Thank you for responding. We are having such a difficult time with our decision. He is being released from the Psyc hospital on Wednesday and we are taking him directly to an assisted living facility. He was depressed today. Today was the first day he has ever said he wished he was dead.
It helps to know others are going through or have been through the same things.

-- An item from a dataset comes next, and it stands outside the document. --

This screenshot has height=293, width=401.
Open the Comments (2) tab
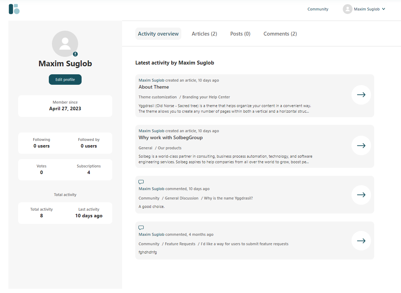click(280, 34)
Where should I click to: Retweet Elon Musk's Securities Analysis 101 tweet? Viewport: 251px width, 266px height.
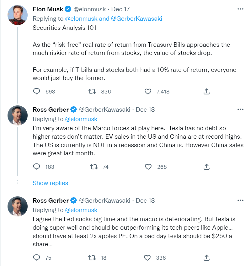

First I want to commend you on doing what you are doing, it is a very hard thing to do even when it is the right thing. It is very normal that he will feel depressed and possibly anxious. It is important that his doctors address this immediately as it will help with the transition. I found when I had to finally do this for my Nana that I tried to create the "look" of her bedroom and den at home and placed labeled pictures in frames of her loved ones as well as her favorite books, music, etc... I eventually moved her to a Christian based, less expensive/fancy, and more attentive assisted living facility closer to me and they agreed to keep her if I would arrange for additional help during the day while I worked, and my son and I would try to eat dinner with her until she declined a greater deal a few nights a week. The more we made it seem like "home" the more it seemed to help. My Nana was diagnosed the week my mother (her only child) was diagnosed with stage 4 cancer. After my mothers death she rapidly declined so in our case it was not unusual for the rapid change. I think much of the guilt we feel is because we cannot let them continue to live a "normal" life. It is not safe for them to continue that way, so please don't feel guilty, feel relief that you are doing what is in his best interest. My Nana was a devout Christian, but as the disease progressed she would often wish for death. That is why I highly encourage you to work with his doctors for anxiety and depression relief. Hang in there!